Ken AshfordWiretapping & SurveillanceLeave a Comment

The NSA wiretapping whistleblower (and presumptive subject of the DOJ investigation about the leak) has come forward.  Russell Tice has worked within the bowels of the NSA, and he has a lot to say:

"I specialized in what’s called special access programs," Tice said of his job. "We called them ‘black world’ programs and operations."

But now, Tice tells ABC News that some of those secret "black world" operations run by the NSA were operated in ways that he believes violated the law. He is prepared to tell Congress all he knows about the alleged wrongdoing in these programs run by the Defense Department and the NSA in the post-9/11 efforts to go after terrorists.

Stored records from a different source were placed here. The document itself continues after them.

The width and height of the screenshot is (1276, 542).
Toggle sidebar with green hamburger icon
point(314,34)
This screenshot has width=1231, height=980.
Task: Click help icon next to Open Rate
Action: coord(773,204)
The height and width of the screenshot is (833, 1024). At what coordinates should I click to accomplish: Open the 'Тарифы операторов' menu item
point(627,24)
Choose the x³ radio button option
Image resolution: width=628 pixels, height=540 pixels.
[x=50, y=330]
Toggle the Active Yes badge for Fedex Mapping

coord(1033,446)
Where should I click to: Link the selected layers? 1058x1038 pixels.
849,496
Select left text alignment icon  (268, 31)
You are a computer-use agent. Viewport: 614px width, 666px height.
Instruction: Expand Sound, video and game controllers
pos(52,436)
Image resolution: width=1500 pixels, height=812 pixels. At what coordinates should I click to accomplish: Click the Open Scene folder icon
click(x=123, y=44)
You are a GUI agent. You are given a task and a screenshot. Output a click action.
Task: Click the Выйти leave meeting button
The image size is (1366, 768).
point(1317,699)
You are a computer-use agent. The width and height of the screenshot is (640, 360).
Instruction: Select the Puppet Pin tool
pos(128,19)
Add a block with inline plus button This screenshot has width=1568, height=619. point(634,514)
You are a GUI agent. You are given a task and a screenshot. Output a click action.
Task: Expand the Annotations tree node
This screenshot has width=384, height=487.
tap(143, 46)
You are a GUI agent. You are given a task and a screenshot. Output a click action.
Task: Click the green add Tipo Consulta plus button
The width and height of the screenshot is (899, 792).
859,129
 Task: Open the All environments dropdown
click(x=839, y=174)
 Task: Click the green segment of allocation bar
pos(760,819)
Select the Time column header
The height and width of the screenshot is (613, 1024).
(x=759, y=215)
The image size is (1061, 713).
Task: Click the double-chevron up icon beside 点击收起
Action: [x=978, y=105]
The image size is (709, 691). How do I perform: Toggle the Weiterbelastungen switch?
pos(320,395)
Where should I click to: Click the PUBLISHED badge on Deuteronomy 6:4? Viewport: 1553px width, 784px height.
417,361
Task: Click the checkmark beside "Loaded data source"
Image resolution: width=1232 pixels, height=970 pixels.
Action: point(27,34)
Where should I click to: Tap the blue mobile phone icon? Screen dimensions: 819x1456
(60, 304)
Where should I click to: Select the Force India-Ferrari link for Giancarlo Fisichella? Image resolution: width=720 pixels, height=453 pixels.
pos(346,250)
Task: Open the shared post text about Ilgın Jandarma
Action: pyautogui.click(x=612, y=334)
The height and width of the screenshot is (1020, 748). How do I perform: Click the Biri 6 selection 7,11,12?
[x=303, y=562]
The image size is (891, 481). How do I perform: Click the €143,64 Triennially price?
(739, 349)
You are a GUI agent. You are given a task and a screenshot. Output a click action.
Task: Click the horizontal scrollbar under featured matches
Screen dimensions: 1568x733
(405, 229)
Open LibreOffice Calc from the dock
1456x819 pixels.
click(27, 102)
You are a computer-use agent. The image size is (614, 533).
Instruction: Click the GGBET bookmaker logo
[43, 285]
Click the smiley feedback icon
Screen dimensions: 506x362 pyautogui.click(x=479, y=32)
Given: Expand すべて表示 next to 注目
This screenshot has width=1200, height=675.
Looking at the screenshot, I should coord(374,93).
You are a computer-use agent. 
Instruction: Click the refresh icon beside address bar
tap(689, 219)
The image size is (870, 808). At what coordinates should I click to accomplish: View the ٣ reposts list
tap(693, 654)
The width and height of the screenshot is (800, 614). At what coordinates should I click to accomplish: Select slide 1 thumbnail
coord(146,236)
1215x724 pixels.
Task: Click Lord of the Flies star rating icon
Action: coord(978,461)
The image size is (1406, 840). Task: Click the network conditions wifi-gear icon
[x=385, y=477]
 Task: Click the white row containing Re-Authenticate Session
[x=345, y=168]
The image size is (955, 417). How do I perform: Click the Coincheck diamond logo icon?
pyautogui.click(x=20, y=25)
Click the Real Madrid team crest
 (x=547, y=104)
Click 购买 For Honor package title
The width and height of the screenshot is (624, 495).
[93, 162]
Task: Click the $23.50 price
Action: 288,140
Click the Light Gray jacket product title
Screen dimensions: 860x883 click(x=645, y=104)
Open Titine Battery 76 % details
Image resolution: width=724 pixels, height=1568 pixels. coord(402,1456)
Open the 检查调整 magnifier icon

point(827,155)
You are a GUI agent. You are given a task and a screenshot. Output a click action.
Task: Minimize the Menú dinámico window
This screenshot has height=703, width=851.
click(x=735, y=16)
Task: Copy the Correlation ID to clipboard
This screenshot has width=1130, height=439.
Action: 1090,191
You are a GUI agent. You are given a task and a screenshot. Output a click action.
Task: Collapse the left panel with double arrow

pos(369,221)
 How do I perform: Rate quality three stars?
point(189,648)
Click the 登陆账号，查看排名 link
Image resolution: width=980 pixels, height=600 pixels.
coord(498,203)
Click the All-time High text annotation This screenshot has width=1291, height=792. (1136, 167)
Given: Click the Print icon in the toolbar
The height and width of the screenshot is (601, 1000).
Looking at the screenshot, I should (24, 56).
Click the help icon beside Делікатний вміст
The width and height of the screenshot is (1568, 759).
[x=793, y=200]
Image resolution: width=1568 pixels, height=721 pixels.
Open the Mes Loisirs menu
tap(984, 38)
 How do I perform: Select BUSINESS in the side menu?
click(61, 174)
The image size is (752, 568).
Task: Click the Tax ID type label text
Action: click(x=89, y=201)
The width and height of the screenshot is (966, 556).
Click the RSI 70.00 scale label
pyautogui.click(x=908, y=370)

"The mentality was we need to get these guys, and we’re going to do whatever it takes to get them," he said.

Tice says the technology exists to track and sort through every domestic and international phone call as they are switched through centers, such as one in New York, and to search for key words or phrases that a terrorist might use.

"If you picked the word ‘jihad’ out of a conversation," Tice said, "the technology exists that you focus in on that conversation, and you pull it out of the system for processing."

According to Tice, intelligence analysts use the information to develop graphs that resemble spiderwebs linking one suspect’s phone number to hundreds or even thousands more.

President Bush has admitted that he gave orders that allowed the NSA to eavesdrop on a small number of Americans without the usual requisite warrants.

But Tice disagrees. He says the number of Americans subject to eavesdropping by the NSA could be in the millions if the full range of secret NSA programs is used.

"That would mean for most Americans that if they conducted, or you know, placed an overseas communication, more than likely they were sucked into that vacuum," Tice said.

I’m going to withhold judgment, but part of what he describes does not trouble me.  The "data-mining" aspect, it seems to me on first blush, does not fall within the scope of targetted surveillance, which is essentially what our laws encompass.  This may be a situation where the technology is ahead of the statutory law.  However, the data-mining technique is not ahead of overarching Constitution principles, particularly in the Fourth Amendment. 

It seems to me that once a conversation is "flagged", and it is, in Tice’s words, "pull[ed] out of the system for processing", the government has a clear duty to seek a warrant, even a post-fact one.

Anyway, there will be more to come on the Tice angle, I’m sure.  Watch for the cries of "traitor" to come from the right.